Mihai Parparita
Mihai Parparita

Reputation: 4236

Finding the oldest commit in a GitHub repository via the API

What is the most efficient way to determine when the initial commit in a GitHub repository was made? Repositories have a created_at property, but for repositories that contain imported history the oldest commit may be significantly older.

When using the command line something like this would work:

git rev-list --max-parents=0 HEAD

However I don't see an equivalent in the GitHub API.

Upvotes: 11

Views: 6893

Answers (6)

FedFranz
FedFranz

Reputation: 1059

Posting my solution, since all others didn't work for me.

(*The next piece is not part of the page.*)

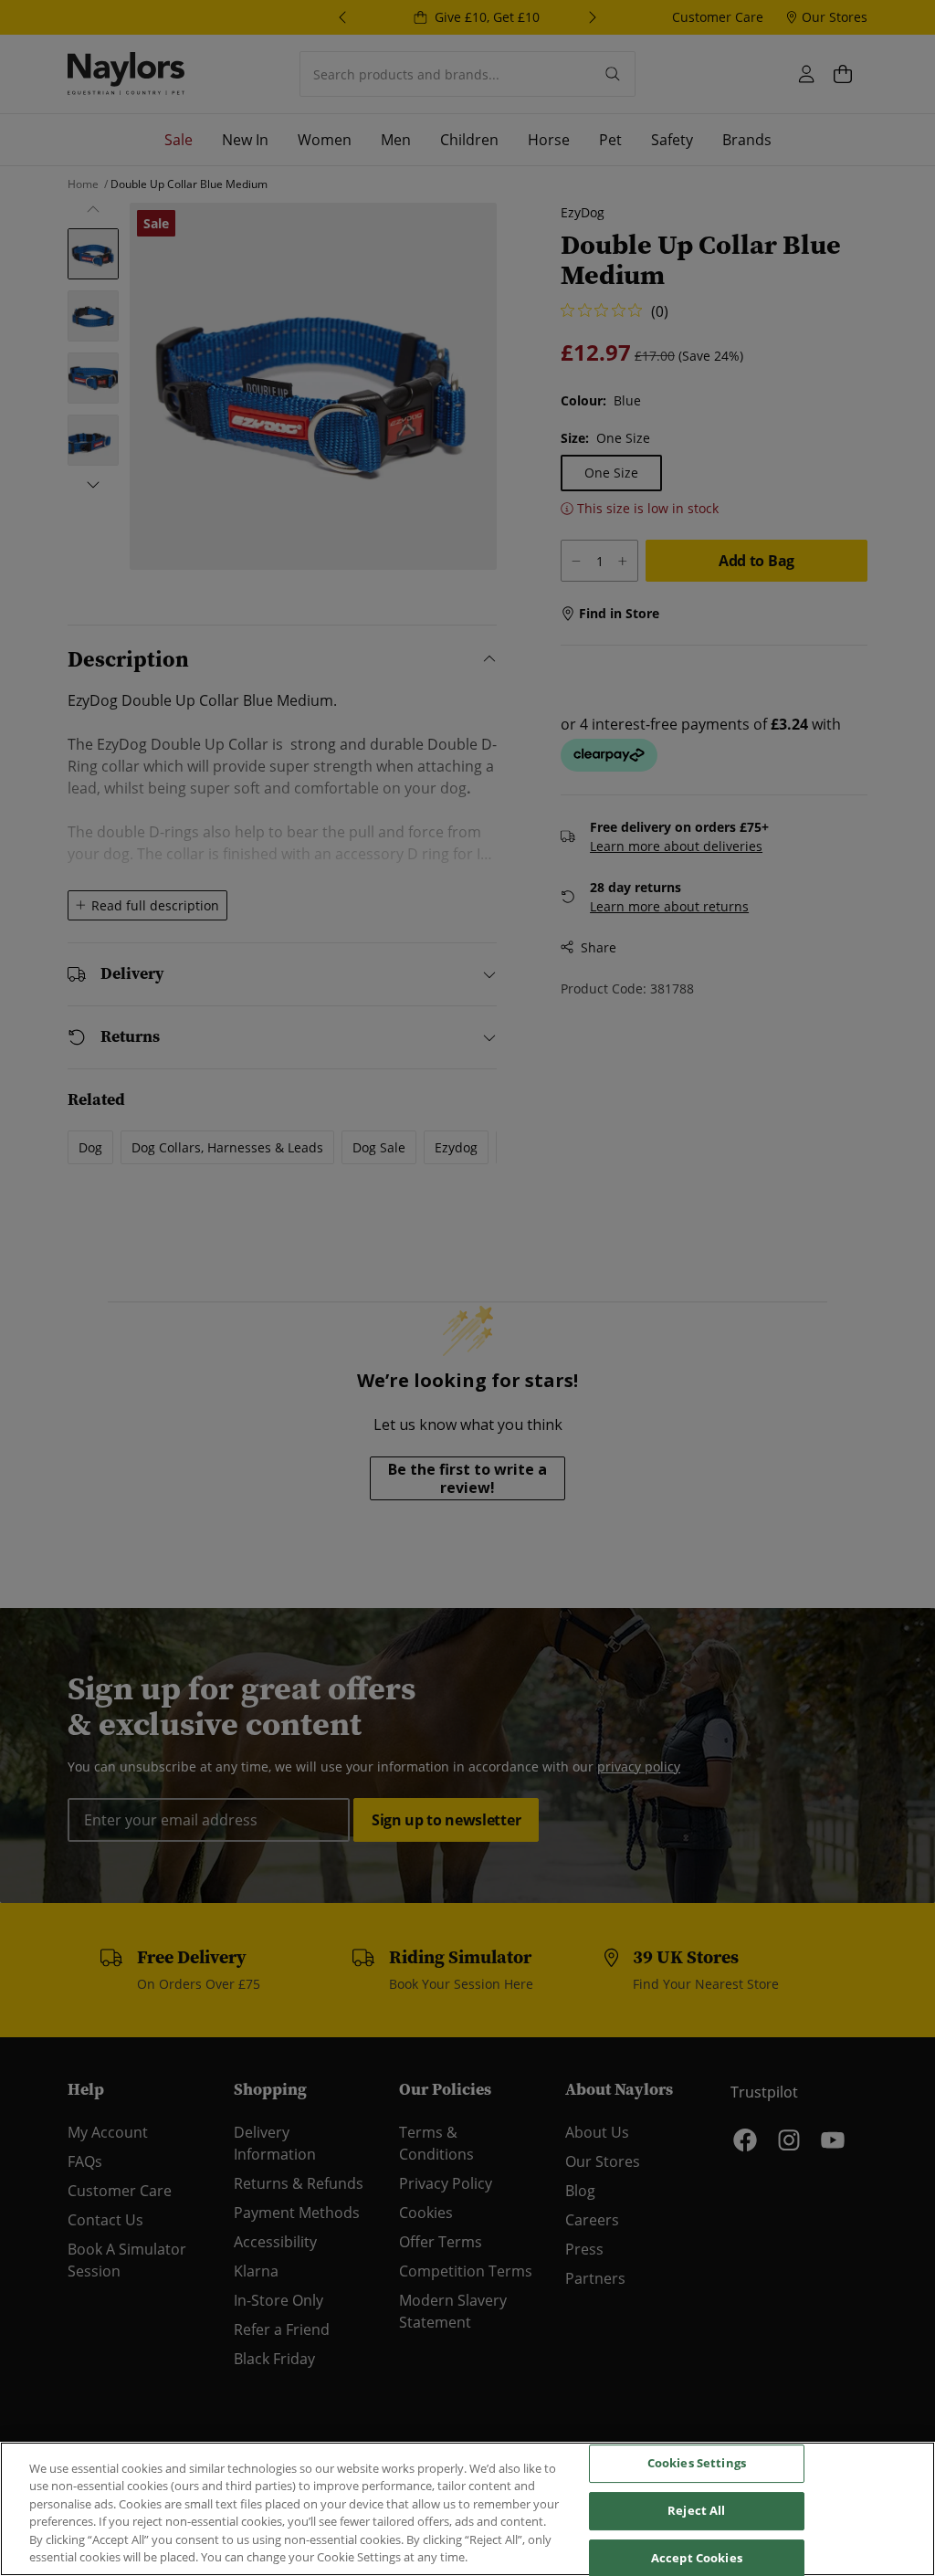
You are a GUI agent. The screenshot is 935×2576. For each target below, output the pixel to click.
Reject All (696, 2510)
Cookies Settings (696, 2463)
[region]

The following script retrieves the list of commits for a given REPO ("owner/repo"), traverses to the last page if necessary, and outputs the JSON object of the last (oldest) commit.

    REPO="owner/repo"
    URL="https://api.github.com/repos/$REPO/commits"
    H=" -H \"Accept: application/vnd.github+json\" \
      -H \"X-GitHub-Api-Version: 2022-11-28\""
    
    response=$(curl -s -L --include $H $URL | awk 'NR > 1')
    
    # Split the output into header and json
    header=$(echo "$response" | awk 'BEGIN{RS="\r\n";ORS="\r\n"} /^[a-zA-Z0-9-]+:/')
    commits=$(echo "$response" | awk '!/^[a-zA-Z0-9-]+:/')
    
    # If paginated, get last page
    if [[ $header == *"link"* ]]; then
      # Extract the last page value
      link_line=$(echo "$header" | grep -i "^link:")
      last_page=$(echo "$link_line" | sed -n 's/.*page=\([0-9]\+\)[^0-9].*rel="last".*/\1/p')
    
      # Get last-page commits
      commits=$(curl -s -L $H $URL?page=$last_page)
    fi
    
    # Print first commit
    echo $commits | jq '.[-1].commit'

Upvotes: 0

Bertrand Martel
Bertrand Martel

Reputation: 45362

Using the GraphQL API, there is a workaround for getting the oldest commit (initial commit) in a specific branch.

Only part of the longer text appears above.